Figure 7.

Cat B–induced release of cytochrome c from mitochondria is enhanced by cytosol and is not due to a nonspecific proteolytic effect. Isolated mitochondria from catB^+/+ mouse liver (25 μg protein) were incubated at 37°C with increasing concentrations of purified recombinant cat B (5–50 ng) (a) or m-calpain (10 ng) (b), in the presence or in the absence of S-100 cytosol fraction (50 μg) as described in Methods. Mitochondria were also treated with 0.1% Triton X-100 to induce maximum release of cytochrome c (positive control). After 1 hour, mitochondria were pelleted by centrifugation at 12,000 g for 5 min. Supernatants were subjected to SDS-PAGE on 15% acrylamide gels, transferred to nitrocellulose, and immunoblotted for cytochrome c. Blots were also probed for cytochrome c oxidase (subunit IV) to exclude mitochondria contamination in the supernatant. (c) Active cat B induces release of cytochrome c from isolated catB^–/– mouse liver mitochondria in the presence of cytosol.
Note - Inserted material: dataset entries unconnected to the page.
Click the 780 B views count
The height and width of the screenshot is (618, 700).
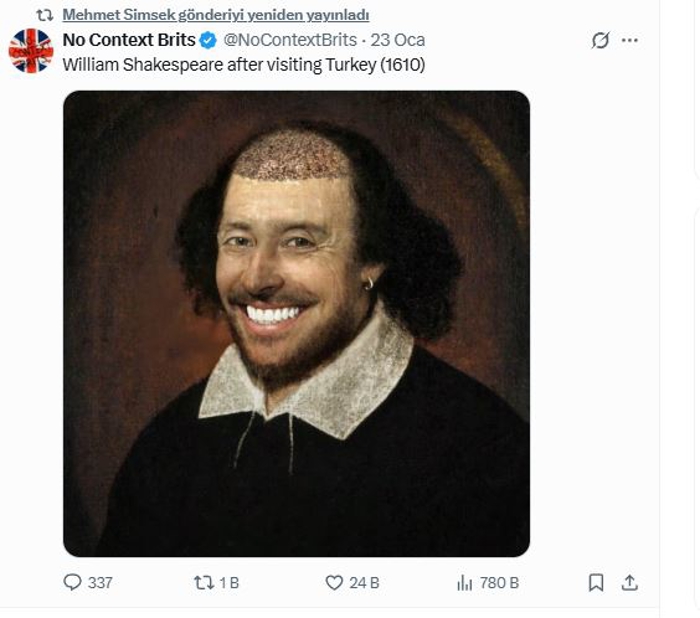499,582
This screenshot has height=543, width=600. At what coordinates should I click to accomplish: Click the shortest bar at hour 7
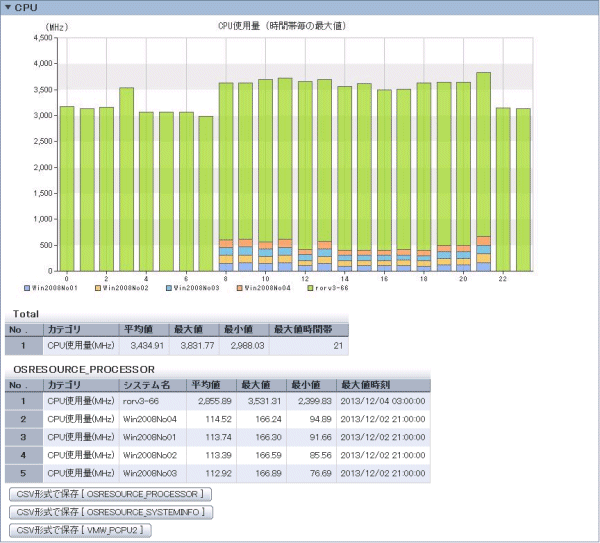point(205,193)
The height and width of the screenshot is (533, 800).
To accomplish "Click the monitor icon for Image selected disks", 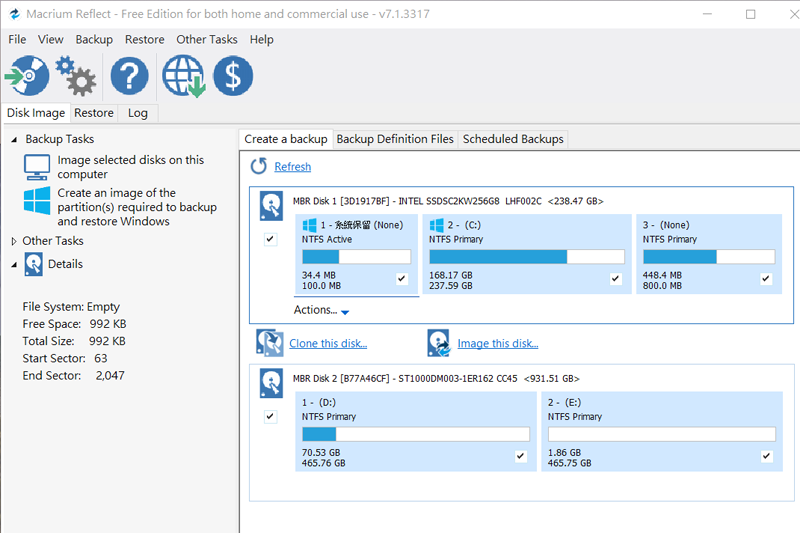I will coord(37,167).
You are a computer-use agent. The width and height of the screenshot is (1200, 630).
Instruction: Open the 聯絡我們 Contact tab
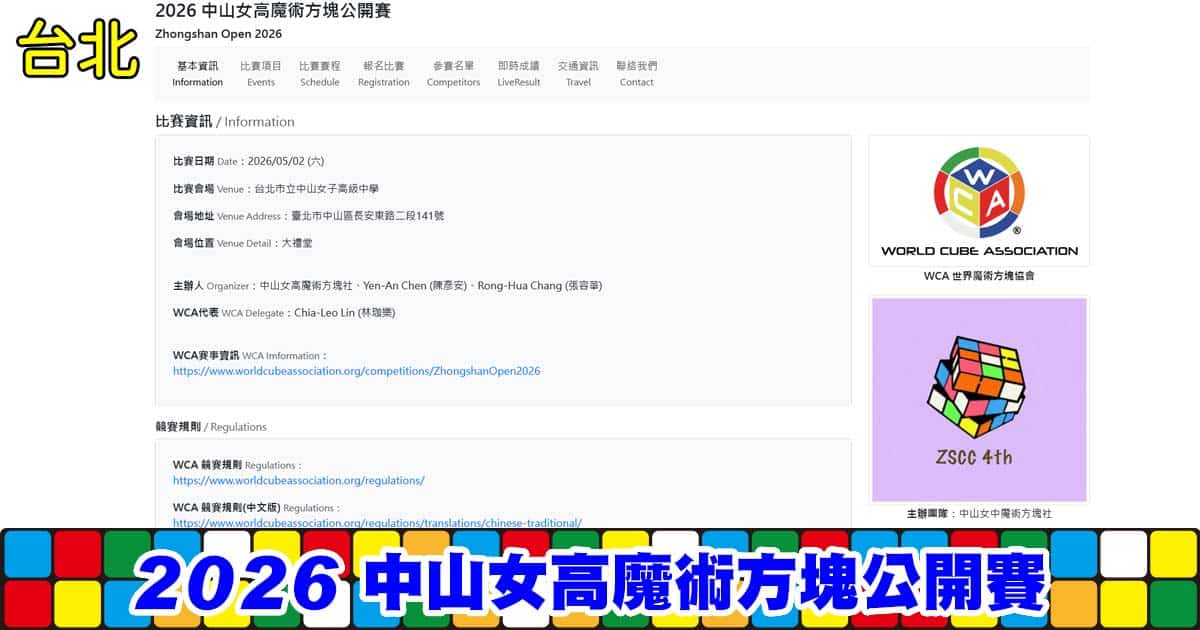[x=636, y=74]
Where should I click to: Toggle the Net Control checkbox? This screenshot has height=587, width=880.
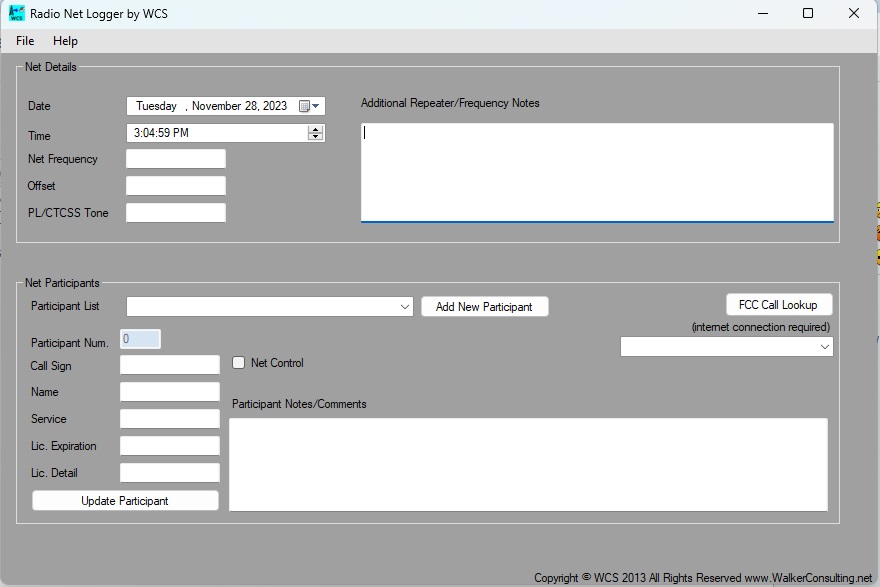click(239, 363)
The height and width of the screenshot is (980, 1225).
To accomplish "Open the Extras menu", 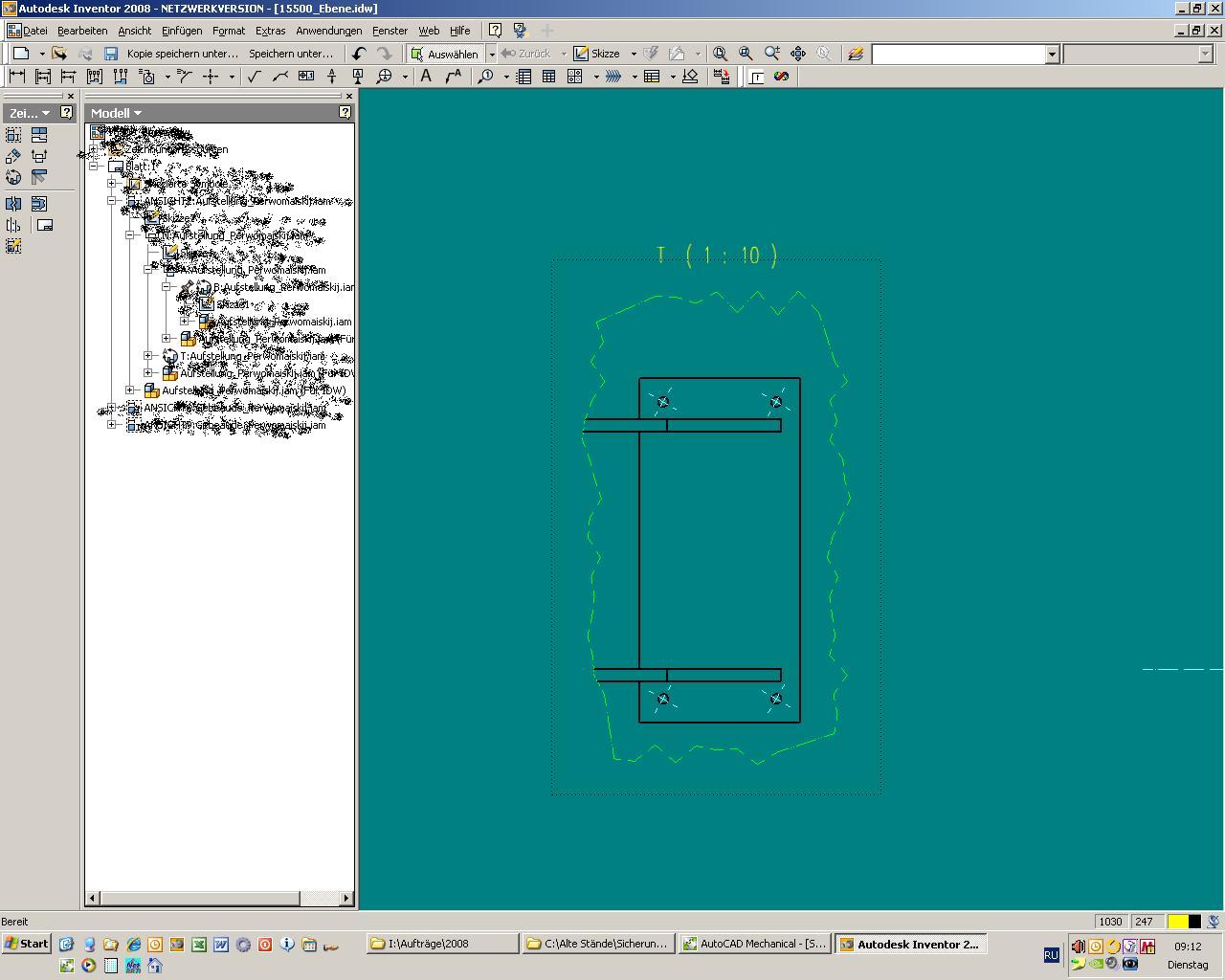I will 270,31.
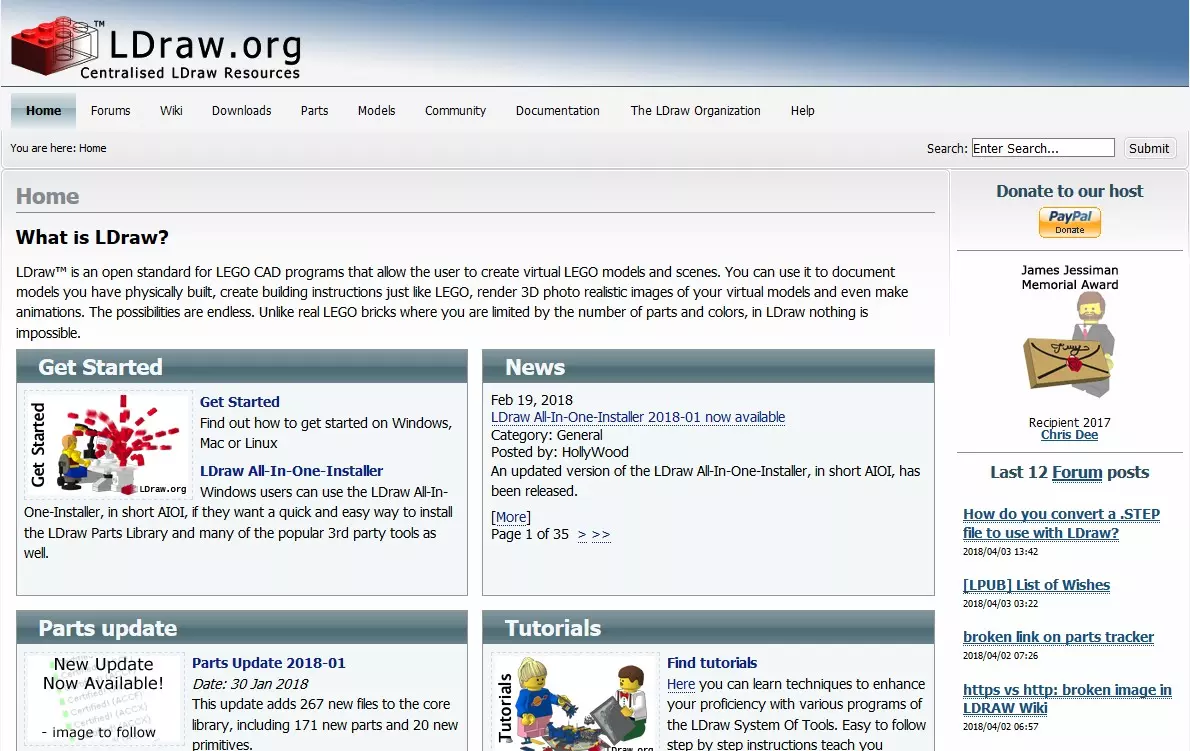Open the '[LPUB] List of Wishes' forum post
Viewport: 1190px width, 751px height.
1036,585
Isolated mitochondria from catB^–/– mouse liver (25 μg protein) were incubated at 37°C with purified recombinant cat B (25 ng), in the presence or in the absence of S-100 cytosol fraction (50 μg) obtained from the same animal. Mitochondria were also treated with 0.1% Triton X-100 to induce maximum release of cytochrome c (positive control). After 1 hour, mitochondria were pelleted by centrifugation at 12,000 g for 5 minutes, and the resulting supernatants were subjected to SDS-PAGE and subsequent immunoblot analysis for cytochrome c as already above. Immunoblot for cytochrome c oxidase (subunit IV) was also performed to exclude mitochondria contamination in the supernatant.